Einen weiteren immuntherapeutischen Ansatz stellen die Checkpoint-Inhibitoren dar, zu denen die aktuell rekrutierende CheckMate-143-Studie fürs Glioblastomrezidiv gehört. Von den ursprünglich drei Armen (Nivolumab allein, Nivolumab in Kombination mit Ipilimumab, Bevacizumab) ist der Kombinationsarm aufgrund der großen Toxizität zwischenzeitlich gestoppt worden, in die beiden anderen Arme wird weiter rekrutiert.

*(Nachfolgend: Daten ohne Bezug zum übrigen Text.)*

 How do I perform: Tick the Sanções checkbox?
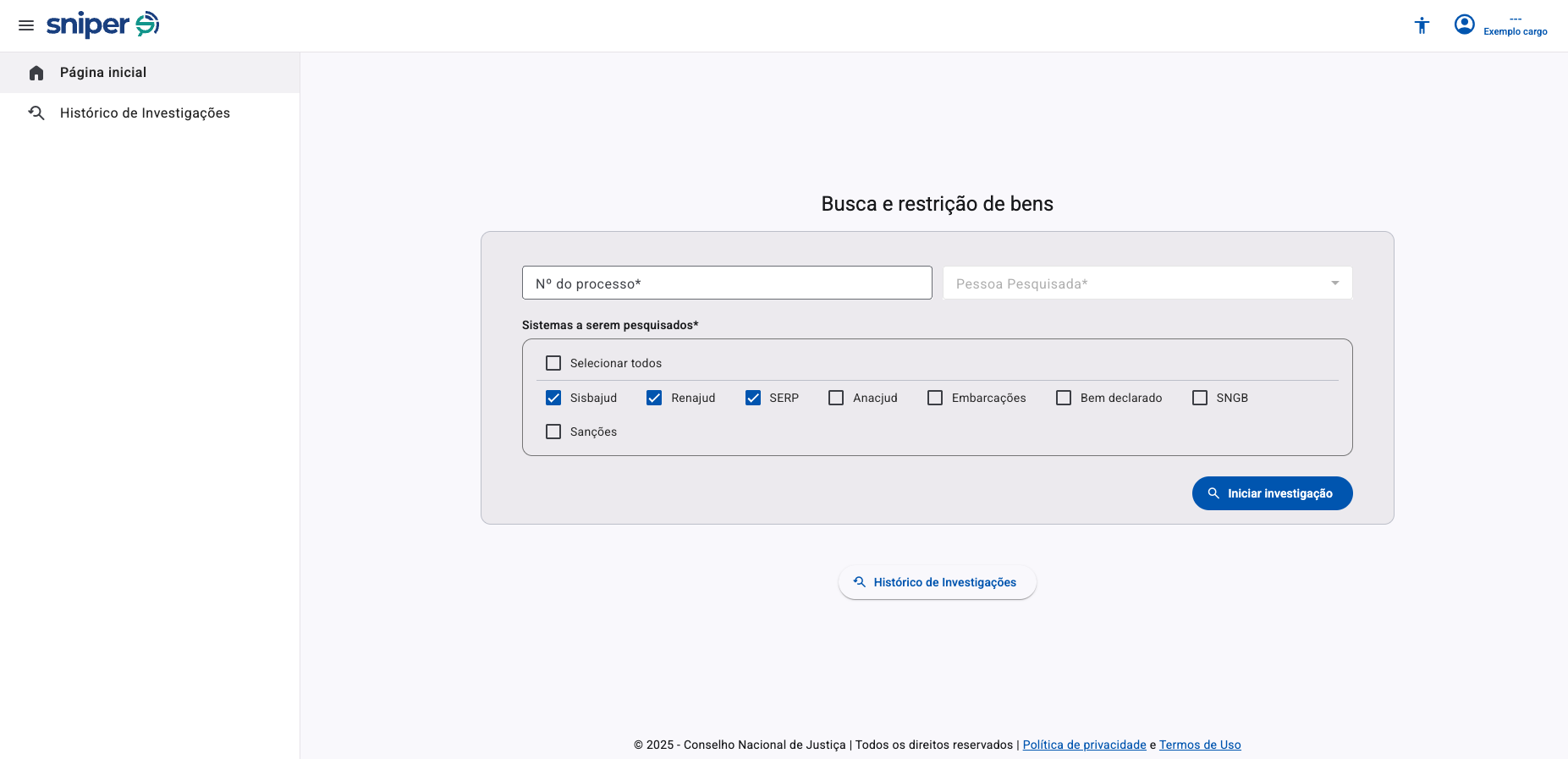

Erstmals in Deutschland wurden die ASCO-Daten zur EF14-Studie vorgestellt, einer Therapieoption beim neudiagnostiziertem Glioblastom, die mittels elektrischer Felder ein Voranschreiten des Tumorwachstums bewirkt. Bereits im letzten Jahr gab es zu dieser Studie eine stark beachtete Zwischenauswertung, nun wurde das komplette Datenset der insgesamt 758 Patienten gezeigt. In der Untersuchung wurden die teilnehmenden Patienten nach der kombinierten Strahlenchemotherapie mit Temozolomid entweder entsprechend dem Stupp-Schema mit adjuvantem Temozolomid allein oder mit einer Kombination aus Temozolomid und den Tumor Treating Fields (TT-F) behandelt. Das Patientenkollektiv in beiden Armen war hinsichtlich Alter, Karnofsky-Index etc. gleich. Sowohl beim progressionsfreien Überleben (PFS) als auch beim Gesamtüberleben (OS) konnten für die Studiengruppe mit TT-F signifikant bessere Daten vorgelegt werden. Das PSF erreichte 7,1 Monate vs. 4,2 Monate, das OS 19,4 Monate vs. 16,6, das 2-Jahresüberleben lag in der Kombinationsgruppe bei 43 % vs. 29 %.